How far do parents need to go in explaining the facts of life, or — more specifically — “where babies come from” to young children? I Can’t Wait to Meet You is a storybook for young children that explains in vitro fertilization (IVF).
Gone are the days when kids were satisfied with vague sperm and egg stories that uncomfortable parents shared in an effort to scare their children away from sex. Since few of us have seen storks lately, or live near cabbage patches, those stories won’t wash either.
When my oldest daughter, Buffy, was about four-years-old she explained to me where she and her sister, Jenna, came from. “I know where I came from,” she announced.
Shocked, I replied “You do?” Although Buffy and Sesame Street arrived at about the same time, I didn’t think she learned the info from Cookie Monster. “Where did you come from?” I asked naively.
With the casual confidence only a four-year-old can maintain, she replied, “The moon.” She went on and described what it was like there (a big playground), and how she and Jen played with all the other children. She and her sister came to earth together, which is pretty amazing since Jen was two years younger than she. That story got me off the hook for a few years.

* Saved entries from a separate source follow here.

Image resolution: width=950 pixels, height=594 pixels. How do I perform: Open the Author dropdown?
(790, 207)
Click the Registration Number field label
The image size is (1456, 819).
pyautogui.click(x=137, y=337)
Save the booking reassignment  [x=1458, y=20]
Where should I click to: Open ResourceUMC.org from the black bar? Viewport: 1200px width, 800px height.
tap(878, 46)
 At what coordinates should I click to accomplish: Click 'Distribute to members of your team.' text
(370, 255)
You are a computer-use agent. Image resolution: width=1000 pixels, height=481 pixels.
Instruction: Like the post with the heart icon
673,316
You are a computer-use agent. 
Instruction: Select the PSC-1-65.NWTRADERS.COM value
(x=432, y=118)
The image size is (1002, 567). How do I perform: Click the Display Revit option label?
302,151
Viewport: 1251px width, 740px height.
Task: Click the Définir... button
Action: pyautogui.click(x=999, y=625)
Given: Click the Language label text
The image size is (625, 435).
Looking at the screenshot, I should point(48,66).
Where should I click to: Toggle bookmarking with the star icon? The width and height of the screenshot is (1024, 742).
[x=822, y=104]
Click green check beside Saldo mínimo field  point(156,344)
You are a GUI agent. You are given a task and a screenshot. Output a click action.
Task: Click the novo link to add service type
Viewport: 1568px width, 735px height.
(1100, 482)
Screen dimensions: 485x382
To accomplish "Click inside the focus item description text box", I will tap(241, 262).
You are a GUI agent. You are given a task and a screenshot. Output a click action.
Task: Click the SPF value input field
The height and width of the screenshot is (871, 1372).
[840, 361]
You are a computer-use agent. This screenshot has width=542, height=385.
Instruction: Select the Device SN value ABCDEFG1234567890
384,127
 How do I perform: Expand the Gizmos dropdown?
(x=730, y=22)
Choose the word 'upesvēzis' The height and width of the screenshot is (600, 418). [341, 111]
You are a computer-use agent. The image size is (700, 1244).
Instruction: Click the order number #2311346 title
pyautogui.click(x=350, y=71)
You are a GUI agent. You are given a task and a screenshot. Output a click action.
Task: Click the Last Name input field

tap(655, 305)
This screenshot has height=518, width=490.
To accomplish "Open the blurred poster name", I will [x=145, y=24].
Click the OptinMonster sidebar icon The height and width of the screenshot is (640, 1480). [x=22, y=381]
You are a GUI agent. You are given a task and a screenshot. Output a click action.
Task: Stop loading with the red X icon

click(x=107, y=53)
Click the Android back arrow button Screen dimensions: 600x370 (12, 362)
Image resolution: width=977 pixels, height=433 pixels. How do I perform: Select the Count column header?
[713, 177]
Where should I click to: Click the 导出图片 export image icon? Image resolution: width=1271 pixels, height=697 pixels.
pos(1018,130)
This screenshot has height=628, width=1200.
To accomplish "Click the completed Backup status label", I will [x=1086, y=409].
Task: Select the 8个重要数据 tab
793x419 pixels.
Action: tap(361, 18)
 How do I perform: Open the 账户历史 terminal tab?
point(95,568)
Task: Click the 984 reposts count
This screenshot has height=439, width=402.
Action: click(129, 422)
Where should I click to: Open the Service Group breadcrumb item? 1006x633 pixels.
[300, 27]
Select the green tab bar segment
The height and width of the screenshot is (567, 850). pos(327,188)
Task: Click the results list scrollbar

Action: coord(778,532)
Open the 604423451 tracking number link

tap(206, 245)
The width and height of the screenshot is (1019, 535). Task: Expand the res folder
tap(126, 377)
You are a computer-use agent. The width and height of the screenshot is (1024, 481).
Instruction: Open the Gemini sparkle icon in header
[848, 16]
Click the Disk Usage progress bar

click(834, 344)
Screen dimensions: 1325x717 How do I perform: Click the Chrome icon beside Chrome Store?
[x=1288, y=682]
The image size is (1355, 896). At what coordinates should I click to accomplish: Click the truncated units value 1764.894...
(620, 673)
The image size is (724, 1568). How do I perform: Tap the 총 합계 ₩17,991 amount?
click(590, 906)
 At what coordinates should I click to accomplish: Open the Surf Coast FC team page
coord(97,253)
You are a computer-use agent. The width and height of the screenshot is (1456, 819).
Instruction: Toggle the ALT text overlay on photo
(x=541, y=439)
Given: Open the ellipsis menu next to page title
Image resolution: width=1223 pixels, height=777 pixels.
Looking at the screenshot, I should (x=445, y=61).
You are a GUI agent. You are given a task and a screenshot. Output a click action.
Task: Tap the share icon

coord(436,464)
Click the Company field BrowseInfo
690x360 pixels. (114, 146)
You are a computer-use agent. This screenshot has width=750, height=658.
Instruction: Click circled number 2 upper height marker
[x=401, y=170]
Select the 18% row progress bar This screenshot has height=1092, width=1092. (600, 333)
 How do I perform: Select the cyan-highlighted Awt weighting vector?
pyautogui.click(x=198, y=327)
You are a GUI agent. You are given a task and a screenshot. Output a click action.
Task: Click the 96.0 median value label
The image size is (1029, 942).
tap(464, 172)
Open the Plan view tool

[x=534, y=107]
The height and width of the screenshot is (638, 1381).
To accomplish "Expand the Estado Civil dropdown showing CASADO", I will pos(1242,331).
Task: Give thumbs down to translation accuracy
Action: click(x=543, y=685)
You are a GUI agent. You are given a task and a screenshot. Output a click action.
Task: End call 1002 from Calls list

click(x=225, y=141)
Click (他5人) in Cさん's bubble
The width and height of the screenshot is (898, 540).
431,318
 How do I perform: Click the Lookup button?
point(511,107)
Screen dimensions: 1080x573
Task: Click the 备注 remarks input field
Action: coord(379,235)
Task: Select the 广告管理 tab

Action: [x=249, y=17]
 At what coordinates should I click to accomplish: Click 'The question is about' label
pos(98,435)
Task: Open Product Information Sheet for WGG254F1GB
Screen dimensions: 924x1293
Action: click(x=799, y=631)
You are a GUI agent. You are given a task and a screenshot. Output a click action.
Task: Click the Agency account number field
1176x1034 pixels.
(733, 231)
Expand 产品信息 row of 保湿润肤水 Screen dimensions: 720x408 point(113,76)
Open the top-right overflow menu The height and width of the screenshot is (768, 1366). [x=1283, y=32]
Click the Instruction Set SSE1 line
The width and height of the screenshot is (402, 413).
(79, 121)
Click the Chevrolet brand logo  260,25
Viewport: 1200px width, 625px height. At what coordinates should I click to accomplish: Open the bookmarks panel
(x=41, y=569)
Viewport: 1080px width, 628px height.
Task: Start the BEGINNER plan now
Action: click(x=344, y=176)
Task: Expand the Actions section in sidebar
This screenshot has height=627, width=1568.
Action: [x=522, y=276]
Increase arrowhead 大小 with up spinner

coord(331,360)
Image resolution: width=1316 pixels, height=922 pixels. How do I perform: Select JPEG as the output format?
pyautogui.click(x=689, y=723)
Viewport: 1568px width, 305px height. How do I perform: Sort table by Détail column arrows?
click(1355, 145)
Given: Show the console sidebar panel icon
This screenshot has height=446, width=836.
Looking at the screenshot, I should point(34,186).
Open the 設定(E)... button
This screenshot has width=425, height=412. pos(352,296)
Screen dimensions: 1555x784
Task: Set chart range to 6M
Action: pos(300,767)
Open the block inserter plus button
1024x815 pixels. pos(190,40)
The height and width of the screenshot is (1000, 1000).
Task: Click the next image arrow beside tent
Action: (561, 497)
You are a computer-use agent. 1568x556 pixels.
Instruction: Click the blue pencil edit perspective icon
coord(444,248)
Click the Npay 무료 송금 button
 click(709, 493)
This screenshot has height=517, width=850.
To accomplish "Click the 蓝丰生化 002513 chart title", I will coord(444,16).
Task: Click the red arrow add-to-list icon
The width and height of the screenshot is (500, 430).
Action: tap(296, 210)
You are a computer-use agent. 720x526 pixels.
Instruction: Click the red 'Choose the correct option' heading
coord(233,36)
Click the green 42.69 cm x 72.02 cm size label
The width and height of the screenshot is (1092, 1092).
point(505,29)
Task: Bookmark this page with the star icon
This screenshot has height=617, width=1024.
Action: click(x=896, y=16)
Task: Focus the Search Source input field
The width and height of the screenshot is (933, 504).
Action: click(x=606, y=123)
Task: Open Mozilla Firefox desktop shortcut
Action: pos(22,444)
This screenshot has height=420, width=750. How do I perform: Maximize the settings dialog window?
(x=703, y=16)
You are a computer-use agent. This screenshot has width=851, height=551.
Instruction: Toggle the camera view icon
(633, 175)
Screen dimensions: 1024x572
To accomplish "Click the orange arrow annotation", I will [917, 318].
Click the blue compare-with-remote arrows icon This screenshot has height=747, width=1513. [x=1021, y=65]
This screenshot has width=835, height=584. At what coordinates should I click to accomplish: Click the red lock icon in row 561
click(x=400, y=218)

Claudia Santorelli-Bates has another story to tell. She tried for years to conceive and finally succeeded through IVF. Santorelli-Bates’ story has become the story of Grace and Charlie, a couple who decided to start a family. “They tried and tried…” but no baby.
Grace and Charlie visit Dr. Nelson, who explains why sometimes it’s hard to have a baby and then gives a basic course on IVF without all the icky details about body parts and stuff like that. The story is as benign as Buffy’s story about the moon, and has just as happy an ending.
Santorelli-Bates wrote the book, available online at www.icantwaittomeetyou.com, to explain to her daughter how much she was wanted, and published so that the many children who were conceived through the help of IVF would know how badly their parents wanted them.
Caleb Sawyer’s gentle illustrations add warmth to the story, and the happy little eggs, sperm, and embryos allow children to imagine the process without getting bogged down in things they are too young to understand.
Even grandparents who are still nauseated at the thought of their own parents “doing it” will approve of this tender rendition of “where you came from.” I still like the rose garden story, though.
Bottom Line: Would I buy I Can’t Wait to Meet You? Yes, as a shower or baby gift for someone who successfully underwent the procedure.